To pass the time, Devi trawled
through local and National Internet news pages, finding nothing about a lost or
missing boy.
Wide awake at 3am he heard their barrister
son walk up the carpeted stairs.
Encouraged by Anita, Sachin peeped into the bedroom often used by nieces
and nephews. Spotting a well-worn teddy
bear, he tucked it under the duvet.
Standing with his son on the
landing Devi embraced the young man who was his image; taller, wider in the
chest, thick rather than thinning hair but with the same unmistakable even
white teeth and brown eyes.
‘Pops, what on earth are you
doing? You know you can’t keep him like
some stray dog or cat. You could get
into a lot of trouble. The law sees
things in black and white.’ He groaned
as he sat on the floor next to his stubborn father who had returned to his
vigil.
Devi’s sobbing sigh lingered in
the air. ‘Tell me Sachin, how have we
lost the right to show kindness? Who
decided it was so wrong?’
How could Sachin argue with the
questions? ‘We didn’t lose it Pops. It just happened gradually. The bad guys make things change and the good
guys have to accept it.’
Anita appeared with hot drinks
and chocolate biscuits and knelt on the floor with them, her patterned silk
dressing gown billowing around her like a gaudy parachute.
‘Sachin, you know what will
happen if the police and social services get involved. He’ll be taken to a foster home and who knows
how he will be treated. Or worse, they’ll
send him back to wherever he came from.
Our house in town is big Sachin, plenty of room for a small boy. When he’s older he could work …’

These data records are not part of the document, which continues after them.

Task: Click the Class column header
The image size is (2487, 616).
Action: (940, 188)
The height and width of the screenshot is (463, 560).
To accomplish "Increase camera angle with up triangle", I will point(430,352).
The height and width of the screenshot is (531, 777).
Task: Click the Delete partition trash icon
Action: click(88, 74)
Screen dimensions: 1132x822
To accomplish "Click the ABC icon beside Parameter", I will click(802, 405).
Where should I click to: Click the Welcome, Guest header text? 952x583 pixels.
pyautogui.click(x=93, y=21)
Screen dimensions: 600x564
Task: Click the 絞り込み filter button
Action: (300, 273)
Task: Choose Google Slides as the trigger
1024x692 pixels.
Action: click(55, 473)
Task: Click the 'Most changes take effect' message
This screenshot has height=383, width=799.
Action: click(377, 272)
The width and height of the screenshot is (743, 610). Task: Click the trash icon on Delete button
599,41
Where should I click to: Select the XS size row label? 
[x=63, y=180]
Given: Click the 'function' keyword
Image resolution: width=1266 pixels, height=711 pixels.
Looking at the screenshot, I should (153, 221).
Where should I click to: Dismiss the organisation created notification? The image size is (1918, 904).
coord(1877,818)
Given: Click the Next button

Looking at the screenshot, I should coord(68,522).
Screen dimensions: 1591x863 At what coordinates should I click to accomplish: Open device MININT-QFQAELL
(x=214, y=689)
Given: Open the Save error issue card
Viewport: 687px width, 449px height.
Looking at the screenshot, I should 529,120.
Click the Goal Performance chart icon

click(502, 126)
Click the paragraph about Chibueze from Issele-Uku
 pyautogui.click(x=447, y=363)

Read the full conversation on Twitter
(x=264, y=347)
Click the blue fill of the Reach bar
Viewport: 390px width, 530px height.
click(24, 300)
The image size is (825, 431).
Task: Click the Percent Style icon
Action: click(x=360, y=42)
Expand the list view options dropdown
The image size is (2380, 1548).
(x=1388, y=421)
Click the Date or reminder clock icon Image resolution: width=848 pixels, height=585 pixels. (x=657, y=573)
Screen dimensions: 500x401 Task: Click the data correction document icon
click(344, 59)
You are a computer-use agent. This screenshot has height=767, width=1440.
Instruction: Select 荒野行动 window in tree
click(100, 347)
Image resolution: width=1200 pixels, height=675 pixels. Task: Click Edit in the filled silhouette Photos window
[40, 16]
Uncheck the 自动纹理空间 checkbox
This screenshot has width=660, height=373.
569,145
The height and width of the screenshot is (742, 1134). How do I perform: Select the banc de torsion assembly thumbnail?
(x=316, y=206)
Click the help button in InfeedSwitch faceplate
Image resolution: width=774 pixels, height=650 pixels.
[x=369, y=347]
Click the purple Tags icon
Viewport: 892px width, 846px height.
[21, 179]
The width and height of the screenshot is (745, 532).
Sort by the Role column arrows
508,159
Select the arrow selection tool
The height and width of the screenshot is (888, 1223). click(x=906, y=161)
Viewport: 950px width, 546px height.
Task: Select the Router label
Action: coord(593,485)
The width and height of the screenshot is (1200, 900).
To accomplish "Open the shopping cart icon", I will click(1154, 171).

Sachin snorted and smiled. ‘… in the shop? No mum, the corner shop is dead with all this
competition from late night Tesco’s and Sainsbury’s. The authorities will make sure he doesn’t go
back to his parents.’
He nudged Devi’s phone. ‘Call them Pops. You can’t afford my fees if you end up in
court.’
It was fortunate their regular PC
Brian Hadley was on duty that morning.
His bulky frame filled the open shop doorway as he swiped left through Devi’s
photo record from the boy’s arrival to transformation from discarded urchin into
a human being. He breathed heavily and
his fingers tensed.
‘Don’t worry too much Devi. There are still a lot of good people in the
world. Social Services are not as bad as
you think. I’ll make sure they know you
want to foster him.’
The boy stood in his new clean
clothes clutching the teddy bear, each with matching glassy eyes. Looking up at Devi he held the bear in front
of his face.
“Devi Patel, you are a veRy lovely
man.”
He imitated Anita’s accent
perfectly.
Devi laughed out loud and patted the
boy’s head, ignoring Sachin’s warning gestures. They’d left Anita upstairs cancelling the
cruise, prepared to lose their money.
‘This boy is a born mimic,
Brian. You’ll learn a lot from the
things he comes out with.’
This time Devi didn’t mind his own
business and helped Brian secure the boy’s seat belt in the back of the police
car. He waved as the vehicle drove the
boy away from his life – leaving him with a hopeful plan for their future.